§ **Stated problem**:
Rescale the stretch from the line containing "Viewport: 945px width, 590px" through the final line: write those lines out again, requests included, with each coordinate in the answers multiplied by 1.55. Round the results to whole numbers, rounding halves up, and leave all other numbers unchanged.

§ **Material to process**:
-- start --

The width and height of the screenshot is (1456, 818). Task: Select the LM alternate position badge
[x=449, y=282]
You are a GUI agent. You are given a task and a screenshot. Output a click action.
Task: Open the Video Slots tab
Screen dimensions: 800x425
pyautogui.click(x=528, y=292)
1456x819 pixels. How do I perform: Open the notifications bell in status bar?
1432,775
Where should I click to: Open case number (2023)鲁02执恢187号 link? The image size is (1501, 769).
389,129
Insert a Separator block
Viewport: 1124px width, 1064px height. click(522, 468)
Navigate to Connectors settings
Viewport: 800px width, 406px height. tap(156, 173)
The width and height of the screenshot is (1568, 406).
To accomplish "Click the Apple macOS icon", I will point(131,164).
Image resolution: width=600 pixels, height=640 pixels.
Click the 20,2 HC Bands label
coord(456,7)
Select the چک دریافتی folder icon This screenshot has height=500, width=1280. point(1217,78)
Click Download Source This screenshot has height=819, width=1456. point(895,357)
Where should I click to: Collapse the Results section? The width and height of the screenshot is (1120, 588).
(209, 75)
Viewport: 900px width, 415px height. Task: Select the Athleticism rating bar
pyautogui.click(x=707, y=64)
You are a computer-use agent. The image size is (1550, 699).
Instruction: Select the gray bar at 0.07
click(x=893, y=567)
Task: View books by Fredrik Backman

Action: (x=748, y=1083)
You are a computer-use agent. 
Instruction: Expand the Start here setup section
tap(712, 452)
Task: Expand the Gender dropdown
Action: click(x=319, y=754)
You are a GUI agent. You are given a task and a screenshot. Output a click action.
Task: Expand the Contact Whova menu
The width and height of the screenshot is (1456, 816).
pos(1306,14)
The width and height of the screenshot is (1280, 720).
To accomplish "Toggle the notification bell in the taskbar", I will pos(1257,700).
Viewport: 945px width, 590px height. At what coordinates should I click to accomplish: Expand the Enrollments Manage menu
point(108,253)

-- end --

§ **Result of this task**:
Viewport: 945px width, 590px height. At what coordinates should I click to accomplish: Expand the Enrollments Manage menu
point(167,392)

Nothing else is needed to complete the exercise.